**EXERCISE GOAL**. Rewrite the material that runs from the line containing "1268x642 pixels. At" through the end of the records, replacing "Filter" with "View" and leaving everything else unchanged. Leave the pictures out of your answer.

**INPUT FOR THIS TASK**.
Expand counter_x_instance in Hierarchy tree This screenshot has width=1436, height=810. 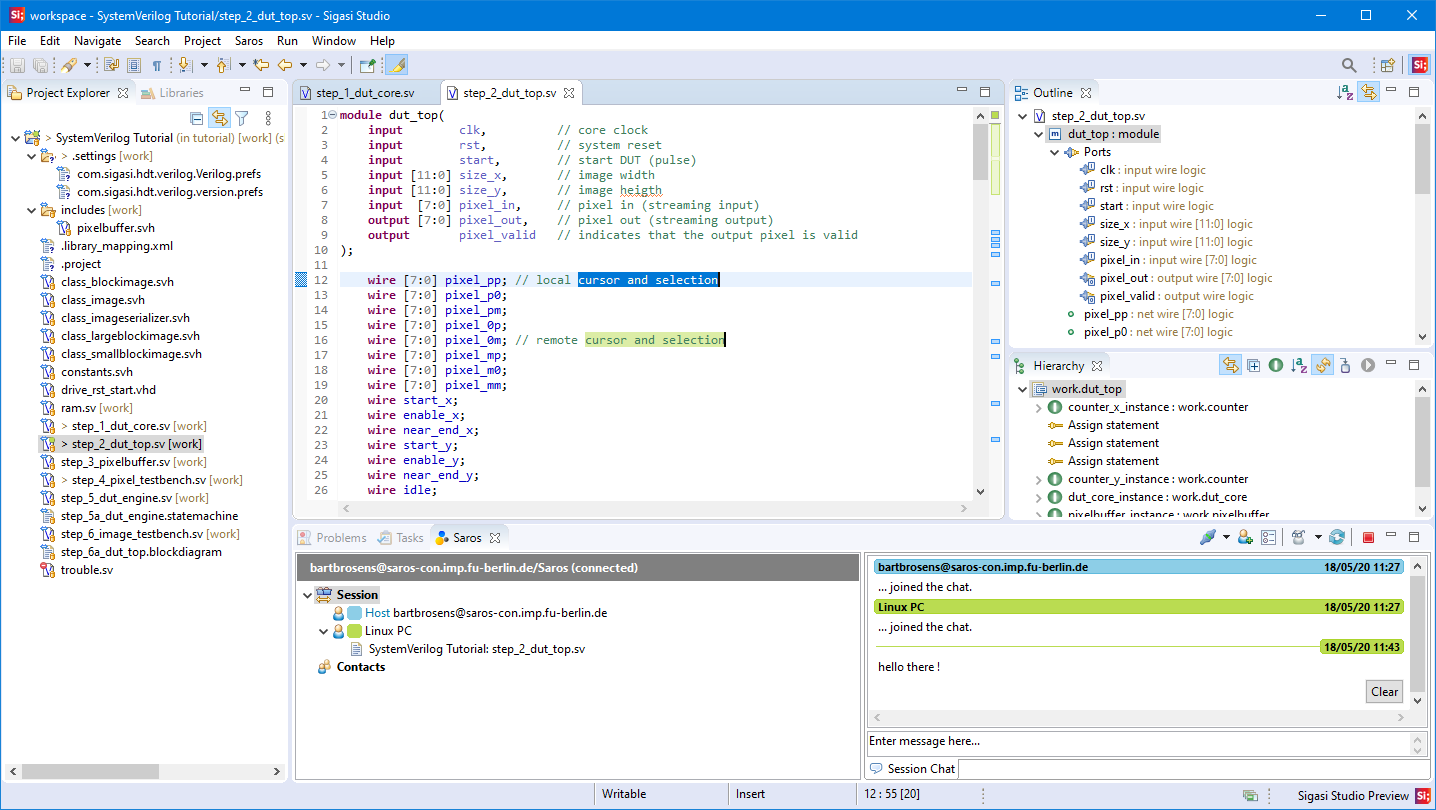point(1039,407)
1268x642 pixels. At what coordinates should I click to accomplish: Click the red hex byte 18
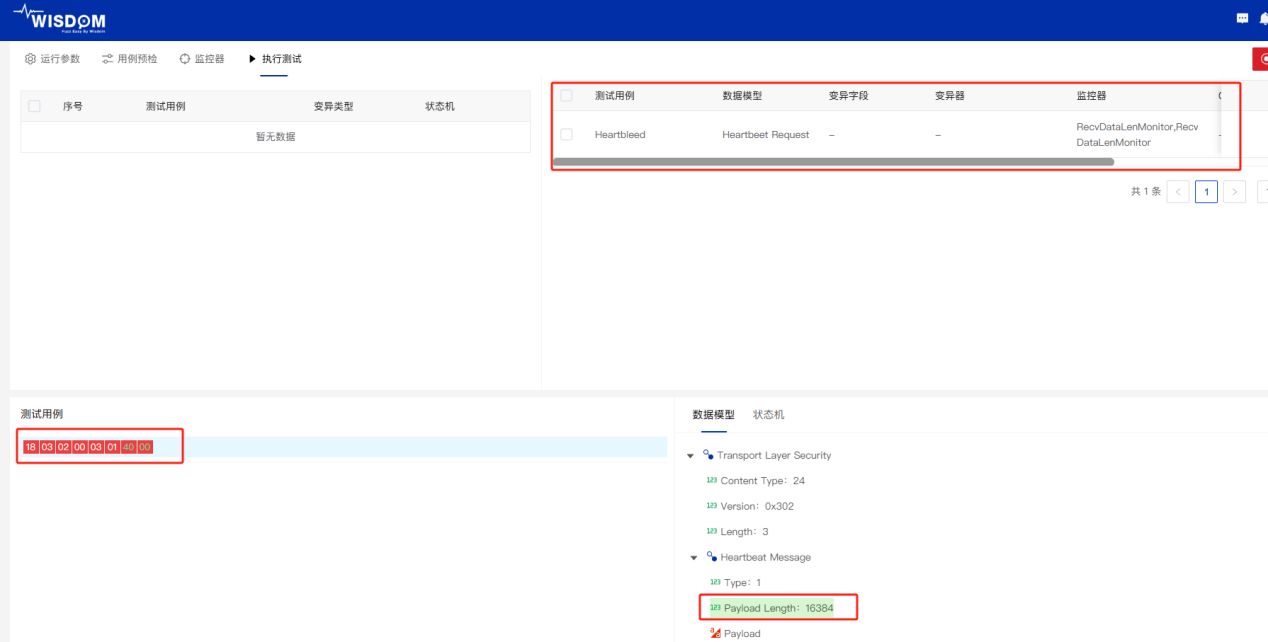tap(30, 447)
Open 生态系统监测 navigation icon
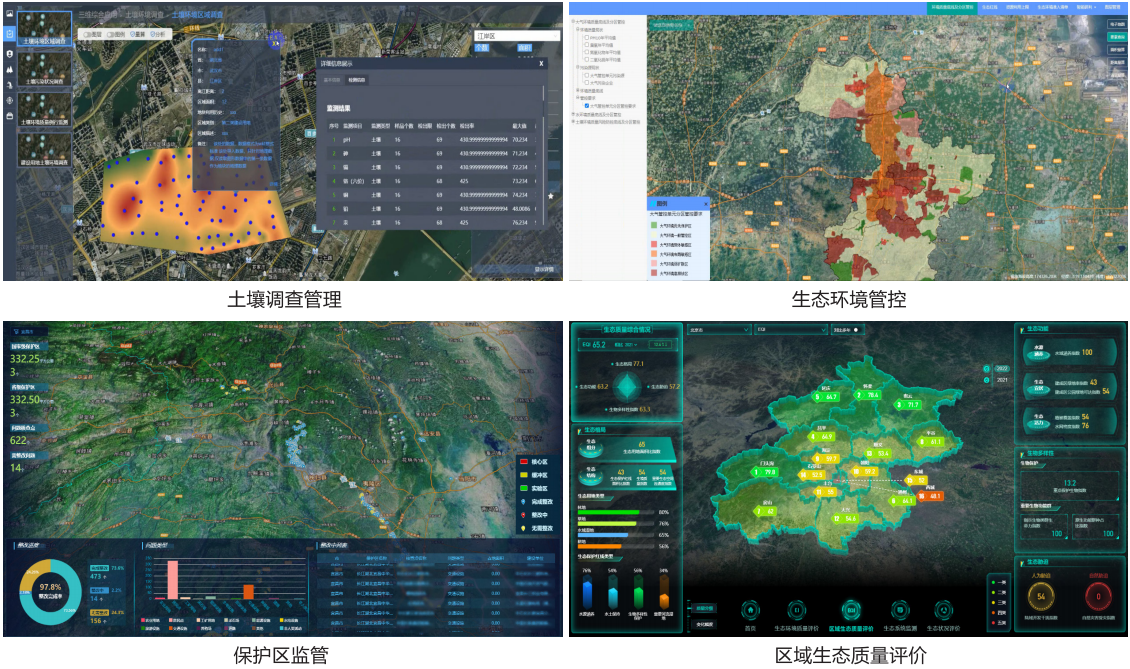The height and width of the screenshot is (669, 1130). [x=899, y=609]
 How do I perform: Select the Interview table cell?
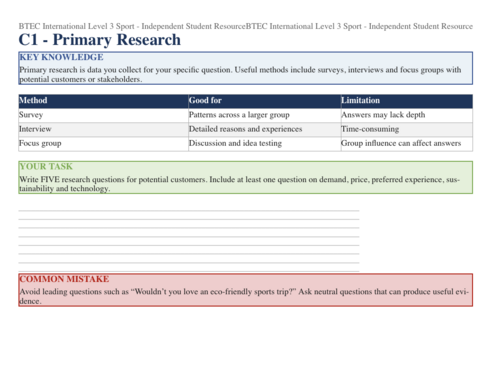click(103, 130)
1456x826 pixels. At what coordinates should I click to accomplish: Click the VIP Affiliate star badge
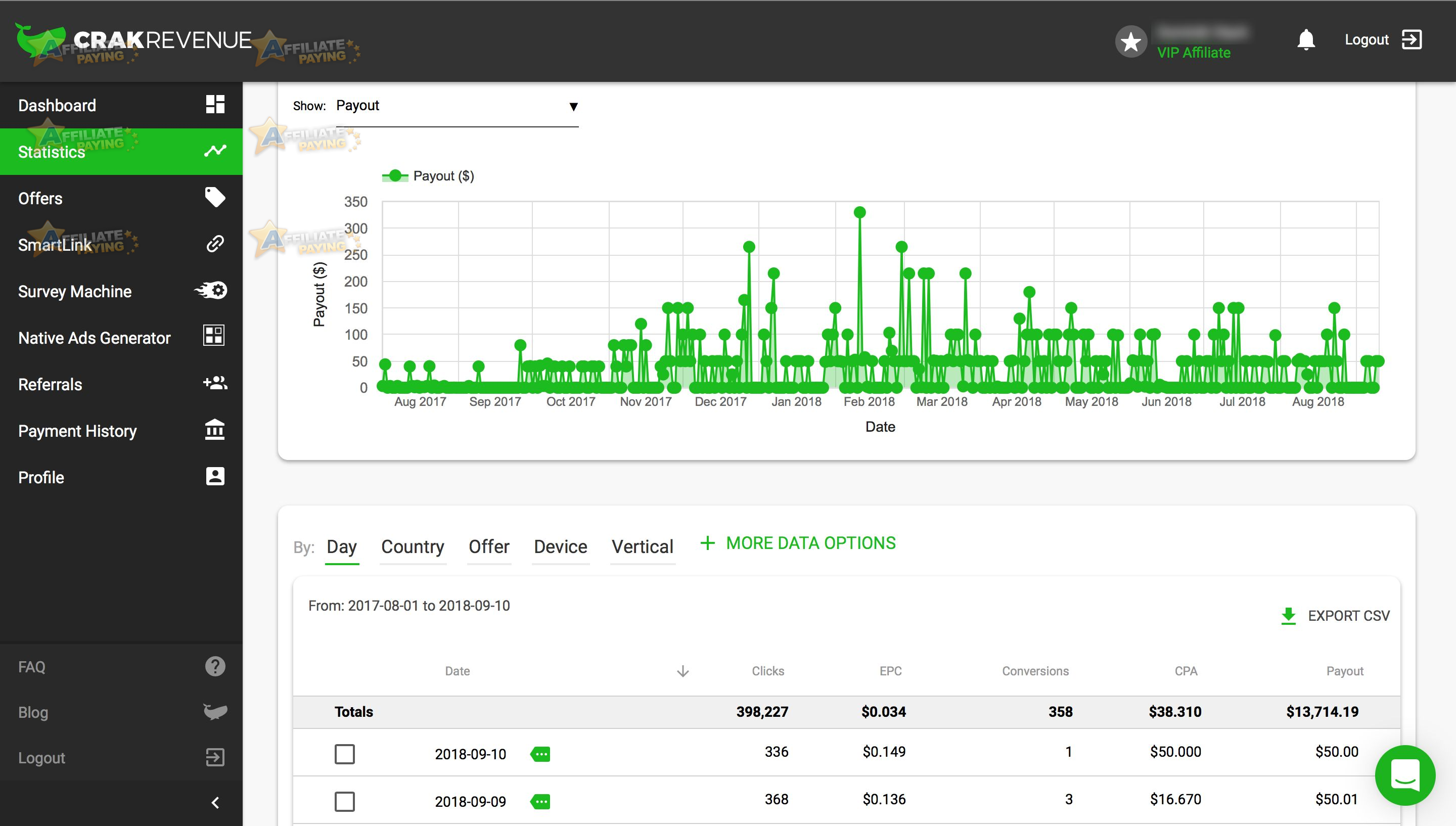point(1131,41)
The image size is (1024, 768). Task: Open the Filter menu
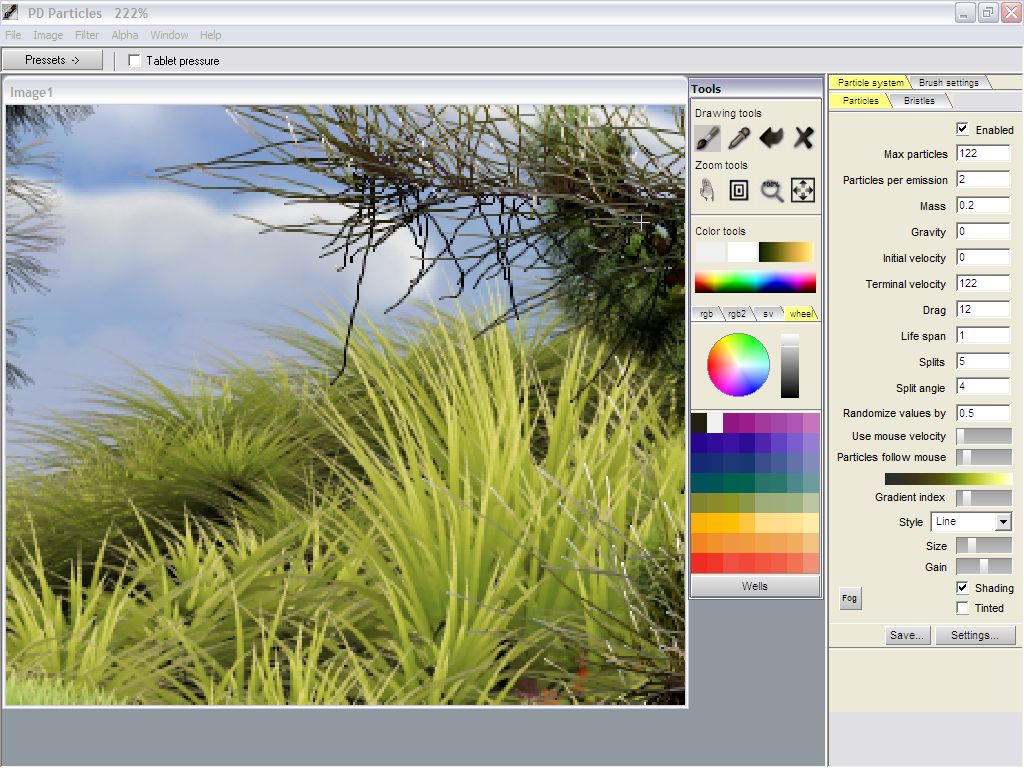pyautogui.click(x=87, y=35)
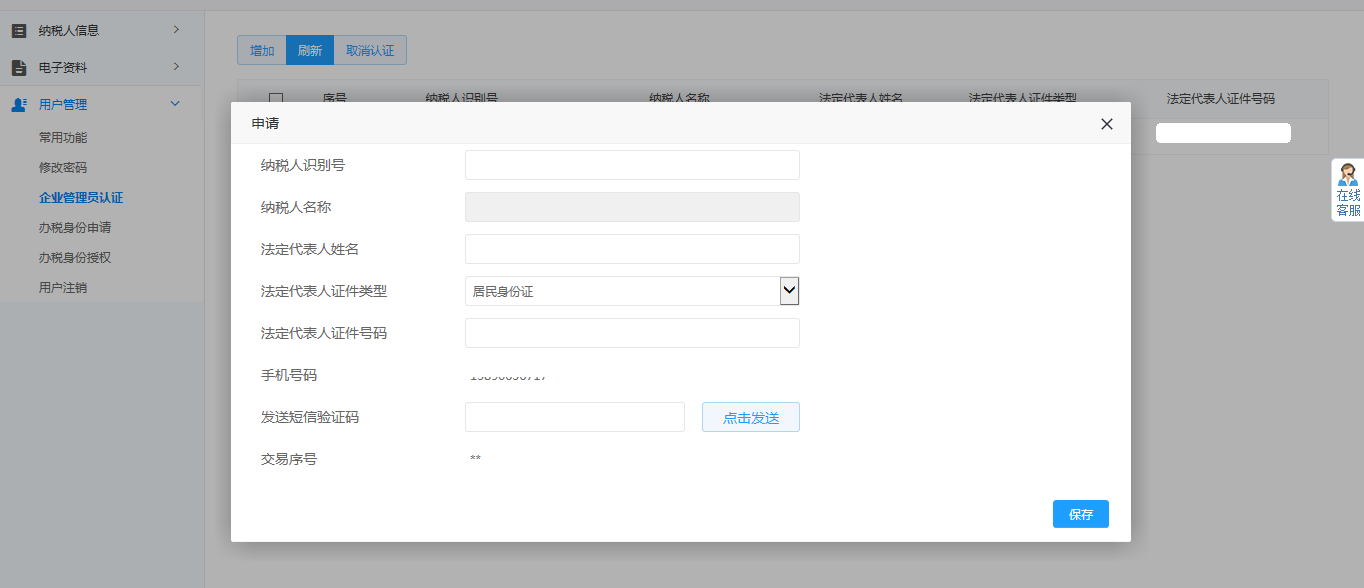Open the 纳税人信息 sidebar icon
The width and height of the screenshot is (1364, 588).
[17, 30]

**EXERCISE SOLUTION**.
1268x642 pixels. At what coordinates should I click to accomplish: Click the red hex byte 18
tap(30, 447)
Open 生态系统监测 navigation icon
The height and width of the screenshot is (669, 1130). [x=899, y=609]
 How do I perform: Select the Interview table cell?
click(103, 130)
1456x826 pixels. At what coordinates should I click to accomplish: Click the VIP Affiliate star badge
point(1131,41)
The image size is (1024, 768). Task: Open the View menu
pyautogui.click(x=87, y=35)
Open the 纳税人信息 sidebar icon
The width and height of the screenshot is (1364, 588).
[17, 30]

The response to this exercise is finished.